Word representation in vector space
To model and analyse any unstructured data (like text), we need to transform it into a vector space, so the machine learning algorithm processes it as a feature of vectors. There has been vast research done on the methodologies used in feature representation of text data, each newer method being more computationally complex and better at representing text. From bag of words as sparse vectors to N-gram representations, pre-trained word embeddings and sub-word level representation, there has been a true evolution when it comes to understanding what a word actually means. We will give a general definition of a few of these representations and then compare the model performances using two of the methods.
Bag Of Words
The earliest and most basic representation of features from a block of text is a Bag-Of-Words approach (BOW). This method in its simplest form uses the occurrences of words in the document to create a vocabulary that is encoded into vectors for each sentence. A sentence will have a vector with length the same as the number of words in the vocabulary. Let us assume our dataset has three sentences:
- The weather is cold
- Cold season is cold
- The pizza season is here
The vocabulary for these sentences would have the words [‘The’, ‘weather’, ‘is’, ‘cold’, ‘season’, ’pizza’, ‘here’]. In a one-hot-encoding model, we would create vectors for each sentence of the size of the vocabulary, and for each word present in the sentence, we would have a number. So, for the three sentences, we would get [1,1,1,1,0,0,0], [0,0,2,1,1,0,0], [1,0,1,0,1,1,1] as the encoded vectors. This approach counts the occurrences of each word and encodes the information to words. For a large dataset, the vocabulary size will be massive, and each sentence would have lots of zeroes in them. Such vectors with large sizes and little information are called sparse vectors. This is one of the two major drawbacks of the BOW model, the other being the lack of semantic context encoded in the vectors.

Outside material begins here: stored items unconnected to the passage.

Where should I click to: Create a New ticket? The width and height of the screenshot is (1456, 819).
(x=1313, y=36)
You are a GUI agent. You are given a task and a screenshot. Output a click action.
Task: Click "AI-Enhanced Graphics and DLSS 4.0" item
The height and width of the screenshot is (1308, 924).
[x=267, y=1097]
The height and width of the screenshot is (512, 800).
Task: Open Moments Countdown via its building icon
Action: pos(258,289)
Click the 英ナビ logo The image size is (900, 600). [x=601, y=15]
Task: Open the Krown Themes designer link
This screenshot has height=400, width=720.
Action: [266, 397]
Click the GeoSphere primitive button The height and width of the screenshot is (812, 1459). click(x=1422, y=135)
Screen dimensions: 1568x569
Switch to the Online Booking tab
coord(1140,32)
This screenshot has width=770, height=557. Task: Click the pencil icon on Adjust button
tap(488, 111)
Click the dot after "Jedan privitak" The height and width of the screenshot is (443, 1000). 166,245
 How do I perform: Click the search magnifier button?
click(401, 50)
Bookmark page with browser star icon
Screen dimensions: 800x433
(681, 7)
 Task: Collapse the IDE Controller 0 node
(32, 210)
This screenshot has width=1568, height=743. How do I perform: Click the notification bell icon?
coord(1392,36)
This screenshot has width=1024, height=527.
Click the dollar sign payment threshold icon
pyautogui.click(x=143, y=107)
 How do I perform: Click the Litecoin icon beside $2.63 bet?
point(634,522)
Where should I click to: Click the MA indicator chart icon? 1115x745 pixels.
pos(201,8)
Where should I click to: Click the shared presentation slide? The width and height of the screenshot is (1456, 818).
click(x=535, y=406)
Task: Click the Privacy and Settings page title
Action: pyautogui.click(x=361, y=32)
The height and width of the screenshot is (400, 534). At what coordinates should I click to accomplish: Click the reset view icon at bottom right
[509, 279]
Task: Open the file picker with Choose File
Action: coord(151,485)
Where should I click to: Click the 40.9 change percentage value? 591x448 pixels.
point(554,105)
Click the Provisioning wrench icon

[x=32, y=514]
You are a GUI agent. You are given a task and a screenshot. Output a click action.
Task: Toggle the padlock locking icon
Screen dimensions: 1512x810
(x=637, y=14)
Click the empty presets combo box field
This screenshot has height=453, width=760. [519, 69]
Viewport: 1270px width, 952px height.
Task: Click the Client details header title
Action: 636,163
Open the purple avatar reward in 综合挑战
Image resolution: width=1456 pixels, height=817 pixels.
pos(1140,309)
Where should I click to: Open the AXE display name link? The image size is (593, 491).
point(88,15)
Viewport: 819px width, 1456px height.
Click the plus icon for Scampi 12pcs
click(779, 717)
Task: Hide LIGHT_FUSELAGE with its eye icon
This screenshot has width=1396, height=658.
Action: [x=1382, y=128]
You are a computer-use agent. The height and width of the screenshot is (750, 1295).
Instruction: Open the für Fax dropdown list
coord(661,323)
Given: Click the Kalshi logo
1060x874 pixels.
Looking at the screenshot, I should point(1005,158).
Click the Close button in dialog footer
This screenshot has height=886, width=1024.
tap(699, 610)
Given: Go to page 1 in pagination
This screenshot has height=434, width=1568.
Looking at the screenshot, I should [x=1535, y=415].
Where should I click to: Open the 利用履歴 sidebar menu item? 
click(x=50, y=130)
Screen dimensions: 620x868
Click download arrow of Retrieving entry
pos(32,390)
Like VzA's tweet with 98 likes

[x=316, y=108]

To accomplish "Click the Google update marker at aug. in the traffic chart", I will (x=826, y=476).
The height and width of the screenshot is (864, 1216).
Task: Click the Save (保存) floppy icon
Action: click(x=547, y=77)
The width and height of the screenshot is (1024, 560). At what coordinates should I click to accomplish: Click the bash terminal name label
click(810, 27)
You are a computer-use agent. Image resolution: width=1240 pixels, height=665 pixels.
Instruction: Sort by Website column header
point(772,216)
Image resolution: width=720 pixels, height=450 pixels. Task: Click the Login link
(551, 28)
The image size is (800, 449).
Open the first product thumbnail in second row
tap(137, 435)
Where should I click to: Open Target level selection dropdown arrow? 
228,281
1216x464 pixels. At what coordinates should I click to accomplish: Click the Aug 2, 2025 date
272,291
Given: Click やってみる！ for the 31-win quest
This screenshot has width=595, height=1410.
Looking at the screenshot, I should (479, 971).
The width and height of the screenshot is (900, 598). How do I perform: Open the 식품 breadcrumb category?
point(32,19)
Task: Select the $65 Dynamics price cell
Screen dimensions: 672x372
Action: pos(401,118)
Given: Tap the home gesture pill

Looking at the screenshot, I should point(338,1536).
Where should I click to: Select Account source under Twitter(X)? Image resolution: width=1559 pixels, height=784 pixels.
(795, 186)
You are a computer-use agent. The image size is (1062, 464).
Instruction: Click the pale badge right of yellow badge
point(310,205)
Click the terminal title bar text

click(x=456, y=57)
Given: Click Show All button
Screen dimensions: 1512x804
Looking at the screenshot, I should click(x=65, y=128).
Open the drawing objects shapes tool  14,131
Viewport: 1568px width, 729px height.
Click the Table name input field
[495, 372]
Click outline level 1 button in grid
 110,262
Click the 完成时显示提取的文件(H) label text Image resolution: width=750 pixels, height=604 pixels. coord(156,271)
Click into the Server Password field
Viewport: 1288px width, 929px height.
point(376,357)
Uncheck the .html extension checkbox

Another approach to represent words in a dataset is using the Term frequency- Inverse Document Frequency (TF-IDF). Instead of the word occurrence counts, it uses the relative frequency of each word in a sentence and in all the sentences in our dataset. The TF calculates local importance of a word and the IDF calculates the dataset importance.
TF = number of occurrence of word in sentence / total words in that sentence
IDF = log (total number of sentences / sentences with the word.)
In our example sentences, the TF of “cold” in the first sentence is 1, while as in second one is 0.5. The IDF value of “cold” in all three sentences is log (3/2) = 0.176. The TF-IDF value for “cold” in 1) is 0.5×0.176. Although this approach models the relative importance of each word better, it still requires large sparse vectors and takes up computational resources while modelling.
When it comes to semantics, the BOW / TF-IDF model does not evaluate the context and meaning of words when encoding them into vectors. The word “bank” will have a specific BOW vector, but it could mean the “river-bank” or the “financial institution”, both of which are used in different contexts and sentiments. To maintain some concept of context we can, in addition to words, use N-grams as separate words in the vector. An N-gram is the combination of any N-words; examples of bi-grams from the above sentences would be “the weather” and “cold season” and “season is”. This only exaggerates the dimensionality problem.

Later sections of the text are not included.